▸ **REQUIRED TASKS**
a - List the states whose coasts Hurricane Matthew moved very close to, according to the article on hurricane damage to fish hatcheries.
b - Pick up the article on Hurricane Matthew's damage to fish hatcheries after its final sentence and keep writing it.

▸ **PAGE EXCERPT**

────────────────

Several hatcheries that fell in the path of Hurricane Matthew, which struck a number of southern states in the United States last October, have sustained damages, say government fish and wildlife officials.
The costs of the damages have yet to be determined as officials take stock of the mess the storm left in its wake in the southern states of Florida and South Carolina.
“I can tell you that the following hatcheries sustained damage; Welaka in Florida, and Bear’s Bluff and Orangeburg in South Carolina,” Chief of Public Affairs US Fish and Wildlife Service Gavin Shire told Aquaculture North America (ANA). “At this time, I don’t have figures on the cost of damages.”
The southeastern United States was hit hard by Hurricane Matthew in October as it moved very close to the coasts of Florida, Georgia, South Carolina and North Carolina. It made one US landfall southeast of McClellanville, South Carolina as a Category 1 hurricane with 75-mph winds.
One of the first to get hit was the Welaka National Fish Hatchery. Originally operated by the State of Florida, it was transferred to the US Fish and Wildlife Service in 1938. Ponds are operated at two locations. Those ponds at headquarters near the aquarium are called the Welaka Unit, and a second group of ponds about three miles south of the headquarters is called the Beecher Unit.
“We are a little bit further inland,” assistant hatchery manager Tony Brady said. “Some signs were destroyed and there was some leaking in ceiling lights and windows. We had a few trees down. There was a good amount of wind; the power went out and the generators ran out of fuel. But it’s a good thing the water continued to flow through the hatchery with no problem.”
Further north in the state of South Carolina, two hatcheries had more significant damage.
One of these is Bears Bluff National Fish Hatchery, which comprises of 31 acres bordering the North Edisto River south of Charleston, South Carolina. Facilities include nine recirculated intensive culture systems; three recirculated egg incubation/larval rearing systems; numerous holding and intensive rearing tanks; and six salt and freshwater ponds.

────────────────

▸ **INFORMATION SUPPLIED**

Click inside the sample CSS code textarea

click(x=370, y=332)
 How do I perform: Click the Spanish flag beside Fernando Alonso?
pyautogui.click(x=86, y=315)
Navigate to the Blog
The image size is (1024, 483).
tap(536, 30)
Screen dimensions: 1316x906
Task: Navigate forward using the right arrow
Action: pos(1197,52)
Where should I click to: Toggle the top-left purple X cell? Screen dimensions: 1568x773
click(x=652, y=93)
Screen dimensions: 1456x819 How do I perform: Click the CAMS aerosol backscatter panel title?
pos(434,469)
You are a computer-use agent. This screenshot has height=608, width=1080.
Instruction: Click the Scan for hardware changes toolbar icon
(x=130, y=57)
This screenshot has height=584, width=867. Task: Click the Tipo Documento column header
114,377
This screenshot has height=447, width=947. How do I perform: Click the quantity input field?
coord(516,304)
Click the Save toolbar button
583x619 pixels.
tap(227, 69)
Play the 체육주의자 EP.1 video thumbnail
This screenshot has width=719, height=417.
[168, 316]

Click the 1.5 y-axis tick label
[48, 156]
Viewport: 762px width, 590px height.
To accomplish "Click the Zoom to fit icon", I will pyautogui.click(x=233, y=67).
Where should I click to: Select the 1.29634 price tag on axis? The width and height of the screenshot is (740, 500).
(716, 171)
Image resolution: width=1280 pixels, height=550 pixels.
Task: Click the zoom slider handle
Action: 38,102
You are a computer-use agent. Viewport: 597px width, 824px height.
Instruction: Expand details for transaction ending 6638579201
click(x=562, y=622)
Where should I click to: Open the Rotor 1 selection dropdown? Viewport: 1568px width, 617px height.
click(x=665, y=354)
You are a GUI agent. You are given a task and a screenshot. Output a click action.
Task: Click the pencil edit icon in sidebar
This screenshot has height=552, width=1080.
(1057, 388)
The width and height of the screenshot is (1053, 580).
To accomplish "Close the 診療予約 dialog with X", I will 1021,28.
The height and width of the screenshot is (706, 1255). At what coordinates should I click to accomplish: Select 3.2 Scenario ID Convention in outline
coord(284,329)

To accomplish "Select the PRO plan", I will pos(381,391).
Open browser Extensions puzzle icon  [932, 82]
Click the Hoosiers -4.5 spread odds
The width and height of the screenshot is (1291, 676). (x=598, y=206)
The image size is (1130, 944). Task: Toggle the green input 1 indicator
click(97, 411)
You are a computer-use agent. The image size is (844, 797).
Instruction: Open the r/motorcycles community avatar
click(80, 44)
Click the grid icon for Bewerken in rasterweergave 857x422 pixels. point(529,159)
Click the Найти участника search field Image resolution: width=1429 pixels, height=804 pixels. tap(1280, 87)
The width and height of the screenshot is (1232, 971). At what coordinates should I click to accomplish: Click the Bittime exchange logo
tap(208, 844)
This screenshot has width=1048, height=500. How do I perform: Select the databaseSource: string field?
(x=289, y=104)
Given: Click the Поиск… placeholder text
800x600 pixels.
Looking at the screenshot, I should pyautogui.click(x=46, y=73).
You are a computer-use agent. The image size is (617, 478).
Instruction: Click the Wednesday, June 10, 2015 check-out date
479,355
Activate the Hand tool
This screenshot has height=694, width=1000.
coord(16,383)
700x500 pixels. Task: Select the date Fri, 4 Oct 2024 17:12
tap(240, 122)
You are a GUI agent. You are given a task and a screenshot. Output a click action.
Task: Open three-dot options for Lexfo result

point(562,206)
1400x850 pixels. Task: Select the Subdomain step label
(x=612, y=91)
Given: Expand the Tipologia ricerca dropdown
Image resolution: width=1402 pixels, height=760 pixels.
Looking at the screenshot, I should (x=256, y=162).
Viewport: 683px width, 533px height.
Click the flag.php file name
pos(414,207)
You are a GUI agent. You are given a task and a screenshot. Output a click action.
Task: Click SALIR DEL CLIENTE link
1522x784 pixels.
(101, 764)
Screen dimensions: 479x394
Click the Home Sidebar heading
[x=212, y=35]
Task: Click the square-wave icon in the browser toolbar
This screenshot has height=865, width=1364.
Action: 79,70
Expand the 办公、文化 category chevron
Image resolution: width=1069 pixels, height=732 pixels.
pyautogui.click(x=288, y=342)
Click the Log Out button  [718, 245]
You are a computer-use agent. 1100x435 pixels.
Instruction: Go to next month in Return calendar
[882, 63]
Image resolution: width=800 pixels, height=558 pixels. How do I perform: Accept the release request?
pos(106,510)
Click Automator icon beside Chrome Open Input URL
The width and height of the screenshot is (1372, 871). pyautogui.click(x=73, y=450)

────────────────

▸ **TASK RESPONSES**
a - Florida, Georgia, South Carolina, North Carolina

b -
The Bears Bluff hatchery works to restore and manage interjurisdictional coastal and riverine fishes, such as the American shad, anadromous sturgeon, and red drum. The hatchery is also responsible for the recovery of species listed under the Endangered Species Act, such as the shortnose sturgeon and candidate species such as the Atlantic sturgeon.
Hurricane Matthew had its way with the hatchery campus and some of the ponds, say staff.
“We have a generator on site that kept the lights on when we lost power,” said Gena Long, fisheries biologist at Bear’s Bluff. “We did have 25 to 30 trees down on the property, but no structural damage. The most significant impact was the high water from estuaries; a lot of saltwater mixed with one of our freshwater ponds. Now it’s totally brackish.”
But all was not lost, Long said.
“We had our scheduled harvest in our red drum ponds and, surprisingly, it was a very successful harvest, better than we thought,” she added.
The Orangeburg National Fish Hatchery produces a variety of warm-water freshwater fish, including striped bass, redbreast sunfish, American shad and lake sturgeon.
“We had over 40 trees that were uprooted by high winds,” said Byron Hamilton, Orangeburg National Fish Hatchery manager. “One of the trees fell on one of our quarters and caused significant roof damage. That is the bulk of the damage we received from the hurricane.”
A Fish & Wildlife Special Operation Response Team (SORT) came out to remove the trees that were hazardous to staff and visitors, he added. None of our ponds and fish facilities were affected.